Data for review:

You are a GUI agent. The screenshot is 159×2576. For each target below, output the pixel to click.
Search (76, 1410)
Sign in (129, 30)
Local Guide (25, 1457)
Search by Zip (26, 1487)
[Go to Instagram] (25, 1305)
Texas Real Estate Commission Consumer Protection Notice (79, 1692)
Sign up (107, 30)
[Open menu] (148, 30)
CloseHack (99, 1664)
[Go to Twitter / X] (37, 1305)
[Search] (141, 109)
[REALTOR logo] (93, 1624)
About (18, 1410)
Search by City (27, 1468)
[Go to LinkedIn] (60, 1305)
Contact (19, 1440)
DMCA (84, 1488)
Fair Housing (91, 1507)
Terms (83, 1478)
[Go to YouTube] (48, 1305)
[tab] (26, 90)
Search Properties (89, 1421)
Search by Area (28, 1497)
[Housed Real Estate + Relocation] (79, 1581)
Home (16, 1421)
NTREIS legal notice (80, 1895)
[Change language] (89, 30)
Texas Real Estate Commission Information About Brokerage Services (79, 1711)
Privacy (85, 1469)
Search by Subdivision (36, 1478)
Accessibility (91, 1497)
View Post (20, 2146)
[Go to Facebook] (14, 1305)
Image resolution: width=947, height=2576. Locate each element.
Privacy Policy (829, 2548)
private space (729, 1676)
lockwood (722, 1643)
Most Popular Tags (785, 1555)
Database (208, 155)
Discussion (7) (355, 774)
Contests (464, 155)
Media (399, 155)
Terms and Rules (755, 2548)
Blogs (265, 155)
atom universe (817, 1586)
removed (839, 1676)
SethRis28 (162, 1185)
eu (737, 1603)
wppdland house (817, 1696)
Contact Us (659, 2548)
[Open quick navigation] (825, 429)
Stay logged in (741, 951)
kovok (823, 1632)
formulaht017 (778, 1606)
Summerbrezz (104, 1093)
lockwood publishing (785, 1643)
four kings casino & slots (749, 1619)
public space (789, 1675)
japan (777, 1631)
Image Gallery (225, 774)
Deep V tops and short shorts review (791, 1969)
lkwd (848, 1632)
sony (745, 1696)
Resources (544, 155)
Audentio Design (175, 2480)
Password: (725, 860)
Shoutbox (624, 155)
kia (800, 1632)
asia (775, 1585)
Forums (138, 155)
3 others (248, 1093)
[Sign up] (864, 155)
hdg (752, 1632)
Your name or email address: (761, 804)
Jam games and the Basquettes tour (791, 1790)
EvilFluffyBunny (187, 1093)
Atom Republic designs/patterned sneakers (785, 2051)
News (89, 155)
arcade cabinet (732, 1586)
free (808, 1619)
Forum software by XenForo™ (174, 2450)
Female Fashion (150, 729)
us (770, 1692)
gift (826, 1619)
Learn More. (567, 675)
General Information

Task brief: When a line in the data holds the word "About", show that line.

Response to the task:
About (18, 1410)
Texas Real Estate Commission Information About Brokerage Services (79, 1711)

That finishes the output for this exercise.